Work order.
Go through the listing below and output exactly the line with "Identify the click", the line with "OneMetric: CRM Implementations", and each line between; omit the rest.

Input data.
━━━━━━━━━━

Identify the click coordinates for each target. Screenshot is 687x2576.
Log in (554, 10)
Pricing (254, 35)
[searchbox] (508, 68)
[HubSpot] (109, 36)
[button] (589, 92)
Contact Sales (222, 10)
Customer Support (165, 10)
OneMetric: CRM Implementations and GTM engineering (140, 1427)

━━━━━━━━━━

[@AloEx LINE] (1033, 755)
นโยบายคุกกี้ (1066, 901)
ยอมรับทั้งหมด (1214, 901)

━━━━━━━━━━

Answer for the task.
Identify the click coordinates for each target. Screenshot is 687x2576.
Log in (554, 10)
Pricing (254, 35)
[searchbox] (508, 68)
[HubSpot] (109, 36)
[button] (589, 92)
Contact Sales (222, 10)
Customer Support (165, 10)
OneMetric: CRM Implementations and GTM engineering (140, 1427)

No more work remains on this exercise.